# Using the stock steel rims for winter tires & getting new rims for the stock tires



## Haljackey (May 21, 2015)

*Using the stock steel rims for winter tires & getting new rims for the stock tires*

Hi!

I am thinking about getting winter tires for the first time.

I am wondering if I can use my stock 16" steel rims for them instead of buying new steel rims for the winter tires.

If I can, that means I can get new rims for my 16" standard tires, maybe something nice-looking. But, they would have to be compatible with the standard all season tires I have.

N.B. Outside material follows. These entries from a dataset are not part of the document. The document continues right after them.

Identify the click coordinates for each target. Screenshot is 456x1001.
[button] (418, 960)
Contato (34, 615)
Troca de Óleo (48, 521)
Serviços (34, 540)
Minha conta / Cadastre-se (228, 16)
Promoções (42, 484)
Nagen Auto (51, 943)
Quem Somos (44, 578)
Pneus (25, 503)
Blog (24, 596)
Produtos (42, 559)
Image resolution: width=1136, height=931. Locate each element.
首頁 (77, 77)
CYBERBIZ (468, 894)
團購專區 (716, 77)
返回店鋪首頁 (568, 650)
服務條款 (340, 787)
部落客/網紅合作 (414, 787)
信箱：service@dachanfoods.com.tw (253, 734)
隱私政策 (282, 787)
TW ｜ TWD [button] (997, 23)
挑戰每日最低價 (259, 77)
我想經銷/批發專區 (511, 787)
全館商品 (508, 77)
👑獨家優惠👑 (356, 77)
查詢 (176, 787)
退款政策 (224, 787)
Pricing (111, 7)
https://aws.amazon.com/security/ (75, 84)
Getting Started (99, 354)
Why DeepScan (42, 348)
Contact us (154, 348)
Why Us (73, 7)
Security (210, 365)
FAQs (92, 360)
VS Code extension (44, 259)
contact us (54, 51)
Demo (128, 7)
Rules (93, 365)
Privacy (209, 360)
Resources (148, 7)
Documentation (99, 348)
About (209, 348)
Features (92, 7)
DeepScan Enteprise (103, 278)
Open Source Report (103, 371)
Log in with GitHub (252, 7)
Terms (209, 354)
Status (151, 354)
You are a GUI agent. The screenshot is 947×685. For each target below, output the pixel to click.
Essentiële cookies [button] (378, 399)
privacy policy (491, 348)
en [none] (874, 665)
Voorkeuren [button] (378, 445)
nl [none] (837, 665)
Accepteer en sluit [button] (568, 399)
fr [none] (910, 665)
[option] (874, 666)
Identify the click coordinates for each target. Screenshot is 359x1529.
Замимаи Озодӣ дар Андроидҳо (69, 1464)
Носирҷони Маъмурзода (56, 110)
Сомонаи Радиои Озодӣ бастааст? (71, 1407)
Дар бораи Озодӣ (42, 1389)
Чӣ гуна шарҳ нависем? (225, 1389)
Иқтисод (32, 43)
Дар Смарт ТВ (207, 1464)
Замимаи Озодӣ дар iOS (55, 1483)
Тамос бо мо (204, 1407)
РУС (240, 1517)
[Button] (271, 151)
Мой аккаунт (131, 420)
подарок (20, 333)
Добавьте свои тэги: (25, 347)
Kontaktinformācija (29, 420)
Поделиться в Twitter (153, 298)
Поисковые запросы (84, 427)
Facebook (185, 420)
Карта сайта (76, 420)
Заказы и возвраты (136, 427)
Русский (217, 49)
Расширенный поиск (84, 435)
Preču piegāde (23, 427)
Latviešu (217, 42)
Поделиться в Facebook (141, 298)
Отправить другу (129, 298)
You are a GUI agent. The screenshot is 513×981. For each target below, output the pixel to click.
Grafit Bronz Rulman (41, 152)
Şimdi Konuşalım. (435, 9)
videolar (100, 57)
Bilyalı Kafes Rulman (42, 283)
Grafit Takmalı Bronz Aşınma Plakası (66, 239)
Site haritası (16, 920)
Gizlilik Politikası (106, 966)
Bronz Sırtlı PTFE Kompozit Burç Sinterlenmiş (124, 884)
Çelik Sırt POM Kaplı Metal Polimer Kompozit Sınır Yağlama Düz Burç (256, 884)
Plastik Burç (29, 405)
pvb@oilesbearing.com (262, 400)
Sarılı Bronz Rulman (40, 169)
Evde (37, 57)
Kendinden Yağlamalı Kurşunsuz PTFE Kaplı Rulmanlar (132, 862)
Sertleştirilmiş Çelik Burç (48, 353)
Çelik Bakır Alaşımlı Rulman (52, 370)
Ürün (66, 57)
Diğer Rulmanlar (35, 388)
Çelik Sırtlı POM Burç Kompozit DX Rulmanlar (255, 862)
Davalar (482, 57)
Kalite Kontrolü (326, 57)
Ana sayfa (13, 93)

Just wondering if its possible. I know next to nothing about wheels and tires. I drive a 2014 1LT if that helps.

Thanks!


----------



## Robby (Mar 1, 2013)

Will work out just fine…..many are using the 16" steelies for their winter tires……keeps the alloys flawless for spring install.

Rob


----------



## Haljackey (May 21, 2015)

Awesome thanks!

What would be a good 16" wheel that would be compatible with both the car and the standard 16" all season tire?

Thanks!


----------



## XtremeRevolution (Jan 19, 2012)

I would recommend looking for a set of 1LT wheels that someone is selling off of another Cruze. That would be your best bet for maintaining OEM level quality. 

I run 16" steel wheels for winter tires as well.


----------



## Handles (Oct 8, 2012)

http://www.tirerack.com/wheels/resu...autoModel=Cruze&autoYear=2011&autoModClar=Eco

I bought some tire rack "Sport Edition" wheels for my winter tires (kept the eco wheels with the summer ones) I really like them, they look very good, have lasted 4 winters with no blemishes, no problems with balancing, and were about $80 each. they are heavier than the stock eco rims, so milage does go down (winter tires are also a factor in my case). 
Obviously there are other options depending on your price range, but these are economy cars after all...so i wanted to speak of these in particular.


----------